A. Référence de la décision
- Cour de cassation,
- Ordonnance du 14 Mai 1990
- Numéro d’inscription au répertoire général : 89-81.462
B. Parties
- Demandeur : Administration des Douanes et des Droits indirects
- Défendeur : Paul X…
C. Contexte et objet de la décision
- Le litige concerne des poursuites pour infractions liées à la législation sur les relations financières avec l’étranger.
- La cour d’appel de Montpellier a relaxé Paul X… en raison de la régularisation de sa situation financière.
D. Moyens des parties
- L’administration des Douanes soutient que la cour d’appel a mal interprété la législation applicable et que Paul X… ne devait pas bénéficier de la loi d’amnistie, étant sous enquête.
- Paul X… a fait valoir qu’il avait rapatrié ses avoirs avant certaines dates limites et qu’il avait réglé la taxe exigée, justifiant ainsi sa relaxe.
E. Réponse de la Cour
- La Cour de Cassation casse et annule l’arrêt de la cour d’appel, considérant que la relaxe était fondée sur une appréciation erronée des faits et des dispositions légales.

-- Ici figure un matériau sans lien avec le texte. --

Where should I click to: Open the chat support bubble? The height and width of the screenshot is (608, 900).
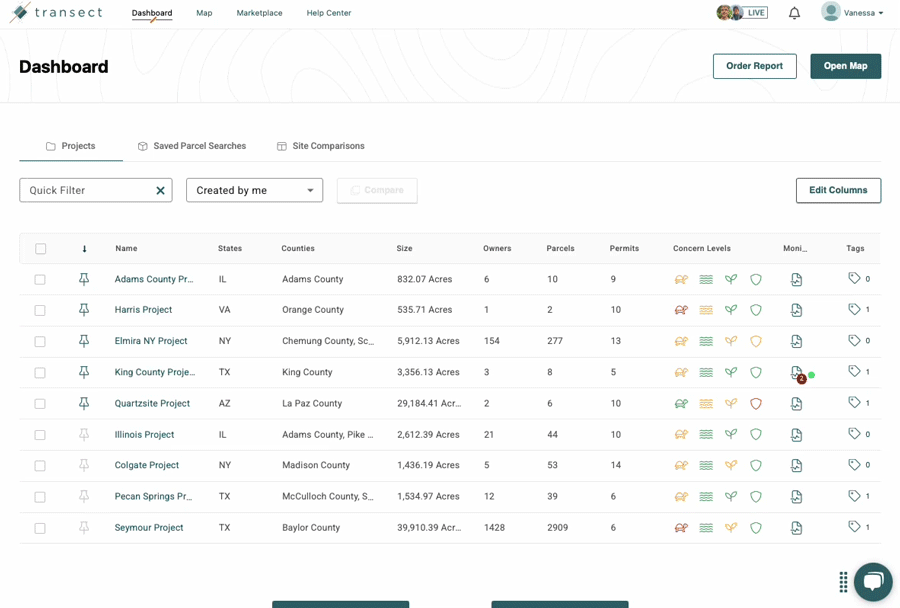click(872, 581)
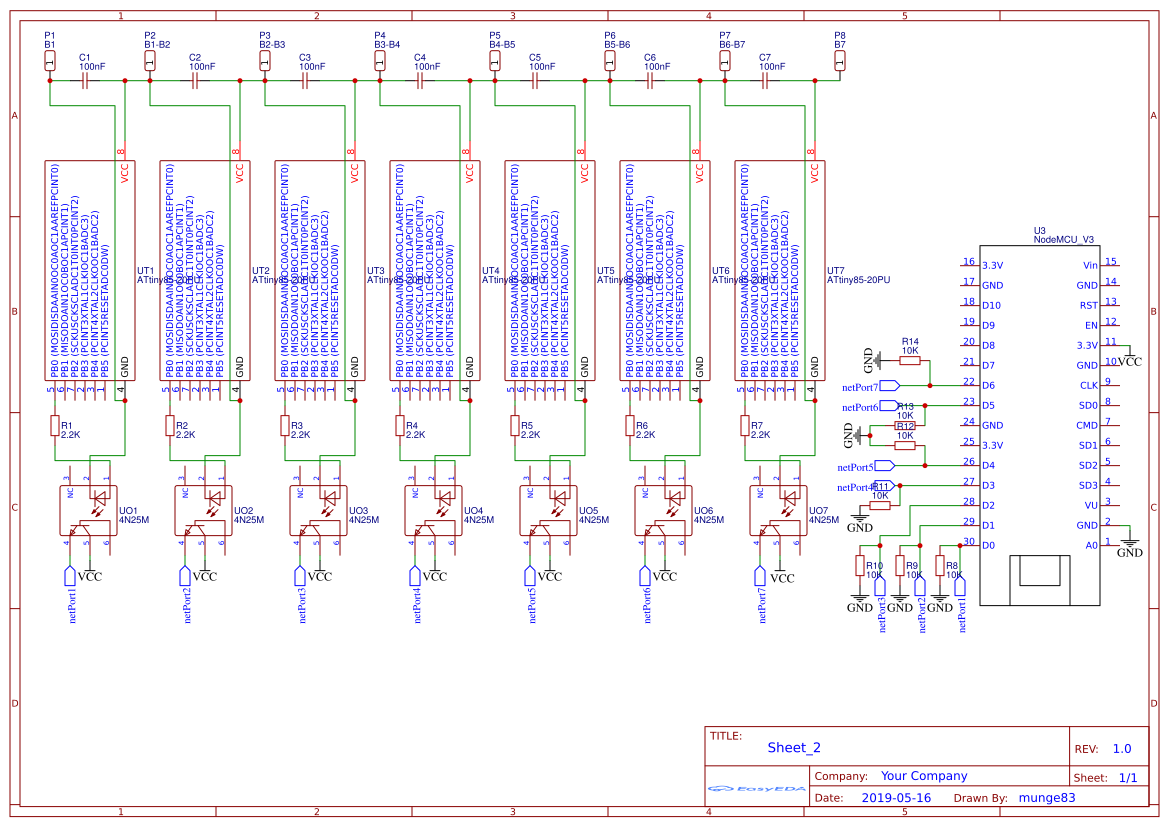Click the EasyEDA logo in the title block

755,789
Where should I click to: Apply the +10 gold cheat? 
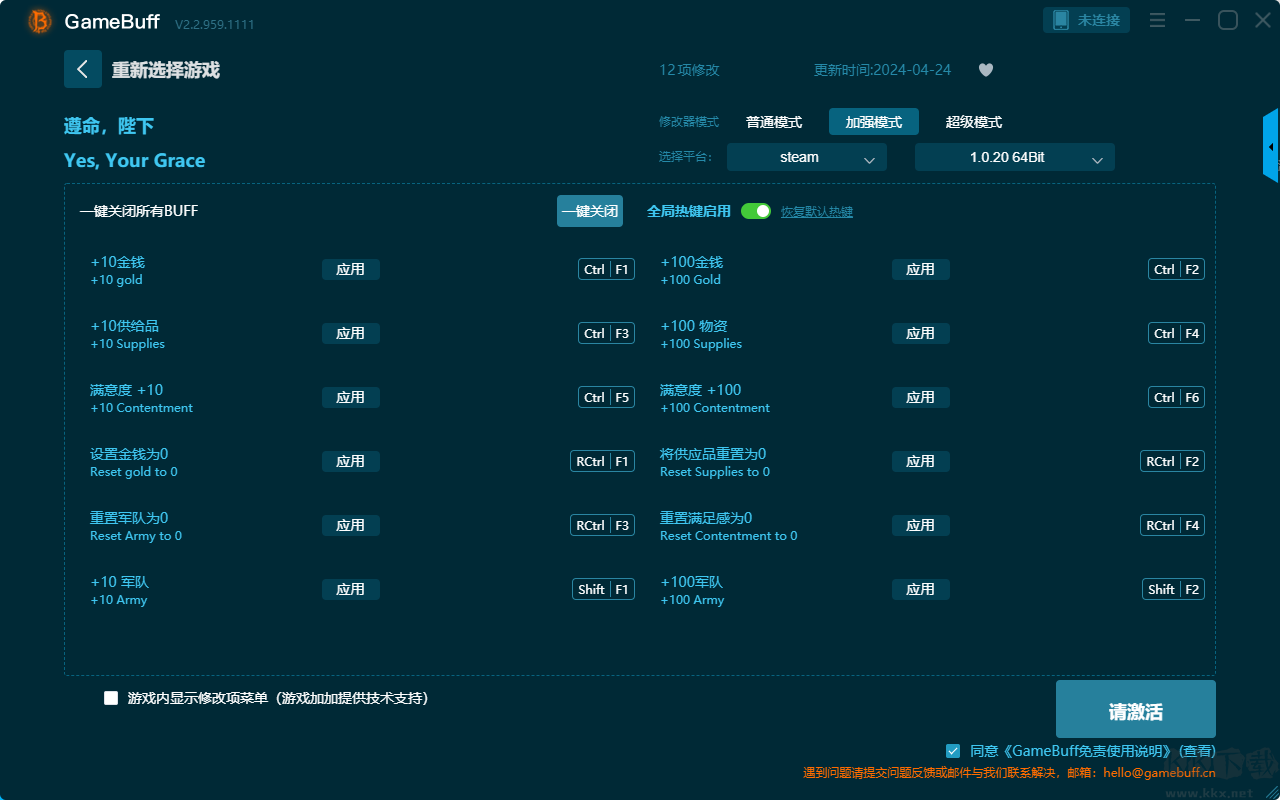pos(350,269)
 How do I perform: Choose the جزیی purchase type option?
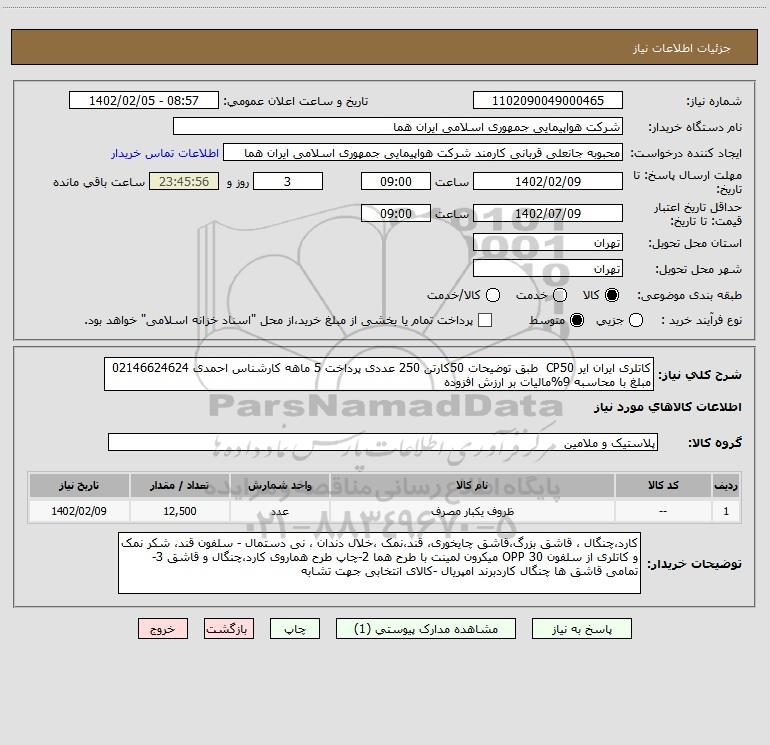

- Elle précise que les avoirs détenus provenaient de revenus encaissés moins de 10 ans avant l’engagement de la procédure et que leur rapatriement était postérieur à cette date.
F. Conclusion
- Annulation partielle de l’arrêt de la cour d’appel de Montpellier.
- Renvoi de l’affaire devant la cour d’appel de Toulouse pour un nouveau jugement conforme à la législation.